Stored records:
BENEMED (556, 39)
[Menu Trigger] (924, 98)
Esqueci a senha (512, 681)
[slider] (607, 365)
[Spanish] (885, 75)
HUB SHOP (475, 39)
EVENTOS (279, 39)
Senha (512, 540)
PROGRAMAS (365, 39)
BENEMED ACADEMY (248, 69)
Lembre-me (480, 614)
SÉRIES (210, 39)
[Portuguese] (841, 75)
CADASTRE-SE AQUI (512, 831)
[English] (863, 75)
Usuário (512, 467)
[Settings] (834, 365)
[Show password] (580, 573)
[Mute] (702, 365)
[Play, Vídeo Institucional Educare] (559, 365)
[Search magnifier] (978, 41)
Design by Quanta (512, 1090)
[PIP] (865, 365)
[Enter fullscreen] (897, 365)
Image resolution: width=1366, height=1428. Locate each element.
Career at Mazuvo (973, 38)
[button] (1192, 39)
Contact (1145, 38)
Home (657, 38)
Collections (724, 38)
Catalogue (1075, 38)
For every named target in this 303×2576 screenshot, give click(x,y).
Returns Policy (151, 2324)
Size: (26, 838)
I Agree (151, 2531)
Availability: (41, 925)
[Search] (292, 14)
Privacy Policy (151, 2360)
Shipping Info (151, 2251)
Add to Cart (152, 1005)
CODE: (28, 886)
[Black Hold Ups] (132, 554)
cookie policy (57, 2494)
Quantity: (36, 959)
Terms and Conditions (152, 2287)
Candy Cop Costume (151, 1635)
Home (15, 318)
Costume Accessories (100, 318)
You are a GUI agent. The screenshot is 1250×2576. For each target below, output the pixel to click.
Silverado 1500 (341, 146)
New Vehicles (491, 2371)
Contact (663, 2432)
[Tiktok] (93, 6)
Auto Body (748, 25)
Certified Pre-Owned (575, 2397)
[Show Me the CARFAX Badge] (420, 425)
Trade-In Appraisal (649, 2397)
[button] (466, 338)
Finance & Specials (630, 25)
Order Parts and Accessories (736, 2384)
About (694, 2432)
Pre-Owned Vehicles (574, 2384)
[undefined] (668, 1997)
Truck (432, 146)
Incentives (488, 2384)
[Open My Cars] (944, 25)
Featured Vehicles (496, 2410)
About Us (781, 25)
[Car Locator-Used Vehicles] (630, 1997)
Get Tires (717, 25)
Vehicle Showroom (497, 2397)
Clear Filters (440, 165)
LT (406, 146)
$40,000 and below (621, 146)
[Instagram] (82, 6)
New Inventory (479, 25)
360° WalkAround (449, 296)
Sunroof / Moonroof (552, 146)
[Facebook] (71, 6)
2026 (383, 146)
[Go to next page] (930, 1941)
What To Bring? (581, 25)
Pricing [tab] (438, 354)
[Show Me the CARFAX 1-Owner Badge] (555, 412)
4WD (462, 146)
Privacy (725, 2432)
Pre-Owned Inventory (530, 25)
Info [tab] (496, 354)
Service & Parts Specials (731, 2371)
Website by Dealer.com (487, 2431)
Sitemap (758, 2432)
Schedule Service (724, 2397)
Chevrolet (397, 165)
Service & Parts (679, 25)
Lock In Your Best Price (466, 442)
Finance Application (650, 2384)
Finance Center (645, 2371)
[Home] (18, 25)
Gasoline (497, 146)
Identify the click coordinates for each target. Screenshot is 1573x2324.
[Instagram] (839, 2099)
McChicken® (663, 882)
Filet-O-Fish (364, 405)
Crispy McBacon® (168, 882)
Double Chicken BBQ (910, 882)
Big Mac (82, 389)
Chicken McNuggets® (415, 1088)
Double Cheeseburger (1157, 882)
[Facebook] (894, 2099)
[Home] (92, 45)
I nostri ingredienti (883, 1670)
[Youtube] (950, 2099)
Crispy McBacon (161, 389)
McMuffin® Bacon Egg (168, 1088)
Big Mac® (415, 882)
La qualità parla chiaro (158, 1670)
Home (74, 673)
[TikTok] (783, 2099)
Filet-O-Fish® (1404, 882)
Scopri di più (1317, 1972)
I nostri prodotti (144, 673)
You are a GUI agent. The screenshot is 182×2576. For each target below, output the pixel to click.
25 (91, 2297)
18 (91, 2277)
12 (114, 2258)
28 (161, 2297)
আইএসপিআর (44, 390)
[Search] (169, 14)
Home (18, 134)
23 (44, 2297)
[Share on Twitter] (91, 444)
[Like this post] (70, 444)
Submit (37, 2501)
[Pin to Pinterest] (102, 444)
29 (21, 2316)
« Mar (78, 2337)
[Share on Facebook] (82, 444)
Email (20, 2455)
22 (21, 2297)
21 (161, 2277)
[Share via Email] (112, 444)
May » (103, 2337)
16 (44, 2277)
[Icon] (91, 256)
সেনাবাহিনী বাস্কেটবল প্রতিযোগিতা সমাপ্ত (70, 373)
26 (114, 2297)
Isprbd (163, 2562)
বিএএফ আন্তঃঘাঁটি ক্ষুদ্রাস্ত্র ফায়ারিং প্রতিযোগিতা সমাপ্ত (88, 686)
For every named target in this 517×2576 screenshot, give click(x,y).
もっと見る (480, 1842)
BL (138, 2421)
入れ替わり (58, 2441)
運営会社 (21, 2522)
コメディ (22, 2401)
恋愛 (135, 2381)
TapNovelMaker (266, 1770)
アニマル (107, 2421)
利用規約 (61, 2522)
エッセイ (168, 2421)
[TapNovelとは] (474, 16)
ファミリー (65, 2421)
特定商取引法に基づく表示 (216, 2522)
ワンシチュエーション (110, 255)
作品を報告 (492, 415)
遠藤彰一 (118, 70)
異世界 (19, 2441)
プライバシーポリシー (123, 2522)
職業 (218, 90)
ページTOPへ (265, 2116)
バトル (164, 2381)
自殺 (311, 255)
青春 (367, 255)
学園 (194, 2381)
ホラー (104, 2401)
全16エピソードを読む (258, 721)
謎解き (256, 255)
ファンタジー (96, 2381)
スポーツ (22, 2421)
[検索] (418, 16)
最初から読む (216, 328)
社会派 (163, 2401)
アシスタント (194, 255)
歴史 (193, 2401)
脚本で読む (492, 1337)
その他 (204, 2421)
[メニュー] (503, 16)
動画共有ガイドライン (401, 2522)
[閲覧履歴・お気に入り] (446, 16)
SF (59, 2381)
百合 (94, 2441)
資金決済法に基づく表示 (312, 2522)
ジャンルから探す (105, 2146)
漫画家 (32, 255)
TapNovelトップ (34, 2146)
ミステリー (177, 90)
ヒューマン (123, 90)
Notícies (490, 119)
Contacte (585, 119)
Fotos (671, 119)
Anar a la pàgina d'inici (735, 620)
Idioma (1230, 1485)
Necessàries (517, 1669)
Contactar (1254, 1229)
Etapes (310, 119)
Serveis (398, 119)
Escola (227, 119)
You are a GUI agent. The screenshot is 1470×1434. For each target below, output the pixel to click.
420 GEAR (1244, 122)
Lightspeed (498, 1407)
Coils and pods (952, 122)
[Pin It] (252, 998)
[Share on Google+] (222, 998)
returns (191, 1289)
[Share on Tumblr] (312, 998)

The problem: Could you retype all of the entries, leaving every character unchanged?

Reply to the exercise:
BENEMED (556, 39)
[Menu Trigger] (924, 98)
Esqueci a senha (512, 681)
[slider] (607, 365)
[Spanish] (885, 75)
HUB SHOP (475, 39)
EVENTOS (279, 39)
Senha (512, 540)
PROGRAMAS (365, 39)
BENEMED ACADEMY (248, 69)
Lembre-me (480, 614)
SÉRIES (210, 39)
[Portuguese] (841, 75)
CADASTRE-SE AQUI (512, 831)
[English] (863, 75)
Usuário (512, 467)
[Settings] (834, 365)
[Show password] (580, 573)
[Mute] (702, 365)
[Play, Vídeo Institucional Educare] (559, 365)
[Search magnifier] (978, 41)
Design by Quanta (512, 1090)
[PIP] (865, 365)
[Enter fullscreen] (897, 365)
Image resolution: width=1366, height=1428. Locate each element.
Career at Mazuvo (973, 38)
[button] (1192, 39)
Contact (1145, 38)
Home (657, 38)
Collections (724, 38)
Catalogue (1075, 38)
For every named target in this 303×2576 screenshot, give click(x,y).
Returns Policy (151, 2324)
Size: (26, 838)
I Agree (151, 2531)
Availability: (41, 925)
[Search] (292, 14)
Privacy Policy (151, 2360)
Shipping Info (151, 2251)
Add to Cart (152, 1005)
CODE: (28, 886)
[Black Hold Ups] (132, 554)
cookie policy (57, 2494)
Quantity: (36, 959)
Terms and Conditions (152, 2287)
Candy Cop Costume (151, 1635)
Home (15, 318)
Costume Accessories (100, 318)
You are a GUI agent. The screenshot is 1250×2576. For each target below, output the pixel to click.
Silverado 1500 (341, 146)
New Vehicles (491, 2371)
Contact (663, 2432)
[Tiktok] (93, 6)
Auto Body (748, 25)
Certified Pre-Owned (575, 2397)
[Show Me the CARFAX Badge] (420, 425)
Trade-In Appraisal (649, 2397)
[button] (466, 338)
Finance & Specials (630, 25)
Order Parts and Accessories (736, 2384)
About (694, 2432)
Pre-Owned Vehicles (574, 2384)
[undefined] (668, 1997)
Truck (432, 146)
Incentives (488, 2384)
[Open My Cars] (944, 25)
Featured Vehicles (496, 2410)
About Us (781, 25)
[Car Locator-Used Vehicles] (630, 1997)
Get Tires (717, 25)
Vehicle Showroom (497, 2397)
Clear Filters (440, 165)
LT (406, 146)
$40,000 and below (621, 146)
[Instagram] (82, 6)
New Inventory (479, 25)
360° WalkAround (449, 296)
Sunroof / Moonroof (552, 146)
[Facebook] (71, 6)
2026 (383, 146)
[Go to next page] (930, 1941)
What To Bring? (581, 25)
Pricing [tab] (438, 354)
[Show Me the CARFAX 1-Owner Badge] (555, 412)
4WD (462, 146)
Privacy (725, 2432)
Pre-Owned Inventory (530, 25)
Info [tab] (496, 354)
Service & Parts Specials (731, 2371)
Website by Dealer.com (487, 2431)
Sitemap (758, 2432)
Schedule Service (724, 2397)
Chevrolet (397, 165)
Service & Parts (679, 25)
Lock In Your Best Price (466, 442)
Finance Application (650, 2384)
Finance Center (645, 2371)
[Home] (18, 25)
Gasoline (497, 146)
Identify the click coordinates for each target. Screenshot is 1573x2324.
[Instagram] (839, 2099)
McChicken® (663, 882)
Filet-O-Fish (364, 405)
Crispy McBacon® (168, 882)
Double Chicken BBQ (910, 882)
Big Mac (82, 389)
Chicken McNuggets® (415, 1088)
Double Cheeseburger (1157, 882)
[Facebook] (894, 2099)
[Home] (92, 45)
I nostri ingredienti (883, 1670)
[Youtube] (950, 2099)
Crispy McBacon (161, 389)
McMuffin® Bacon Egg (168, 1088)
Big Mac® (415, 882)
La qualità parla chiaro (158, 1670)
Home (74, 673)
[TikTok] (783, 2099)
Filet-O-Fish® (1404, 882)
Scopri di più (1317, 1972)
I nostri prodotti (144, 673)
You are a GUI agent. The screenshot is 182×2576. For each target below, output the pixel to click.
25 (91, 2297)
18 (91, 2277)
12 (114, 2258)
28 (161, 2297)
আইএসপিআর (44, 390)
[Search] (169, 14)
Home (18, 134)
23 (44, 2297)
[Share on Twitter] (91, 444)
[Like this post] (70, 444)
Submit (37, 2501)
[Pin to Pinterest] (102, 444)
29 (21, 2316)
« Mar (78, 2337)
[Share on Facebook] (82, 444)
Email (20, 2455)
22 (21, 2297)
21 (161, 2277)
[Share via Email] (112, 444)
May » (103, 2337)
16 (44, 2277)
[Icon] (91, 256)
সেনাবাহিনী বাস্কেটবল প্রতিযোগিতা সমাপ্ত (70, 373)
26 (114, 2297)
Isprbd (163, 2562)
বিএএফ আন্তঃঘাঁটি ক্ষুদ্রাস্ত্র ফায়ারিং প্রতিযোগিতা সমাপ্ত (88, 686)
For every named target in this 517×2576 screenshot, give click(x,y).
もっと見る (480, 1842)
BL (138, 2421)
入れ替わり (58, 2441)
運営会社 (21, 2522)
コメディ (22, 2401)
恋愛 (135, 2381)
TapNovelMaker (266, 1770)
アニマル (107, 2421)
利用規約 (61, 2522)
エッセイ (168, 2421)
[TapNovelとは] (474, 16)
ファミリー (65, 2421)
特定商取引法に基づく表示 (216, 2522)
ワンシチュエーション (110, 255)
作品を報告 (492, 415)
遠藤彰一 (118, 70)
異世界 (19, 2441)
プライバシーポリシー (123, 2522)
職業 (218, 90)
ページTOPへ (265, 2116)
バトル (164, 2381)
自殺 (311, 255)
青春 (367, 255)
学園 (194, 2381)
ホラー (104, 2401)
全16エピソードを読む (258, 721)
謎解き (256, 255)
ファンタジー (96, 2381)
スポーツ (22, 2421)
[検索] (418, 16)
最初から読む (216, 328)
社会派 (163, 2401)
アシスタント (194, 255)
歴史 (193, 2401)
脚本で読む (492, 1337)
その他 (204, 2421)
[メニュー] (503, 16)
動画共有ガイドライン (401, 2522)
[閲覧履歴・お気に入り] (446, 16)
SF (59, 2381)
百合 (94, 2441)
資金決済法に基づく表示 (312, 2522)
ジャンルから探す (105, 2146)
漫画家 (32, 255)
TapNovelトップ (34, 2146)
ミステリー (177, 90)
ヒューマン (123, 90)
Notícies (490, 119)
Contacte (585, 119)
Fotos (671, 119)
Anar a la pàgina d'inici (735, 620)
Idioma (1230, 1485)
Necessàries (517, 1669)
Contactar (1254, 1229)
Etapes (310, 119)
Serveis (398, 119)
Escola (227, 119)
You are a GUI agent. The screenshot is 1470×1434. For each target below, output the pixel to click.
420 GEAR (1244, 122)
Lightspeed (498, 1407)
Coils and pods (952, 122)
[Pin It] (252, 998)
[Share on Google+] (222, 998)
returns (191, 1289)
[Share on Tumblr] (312, 998)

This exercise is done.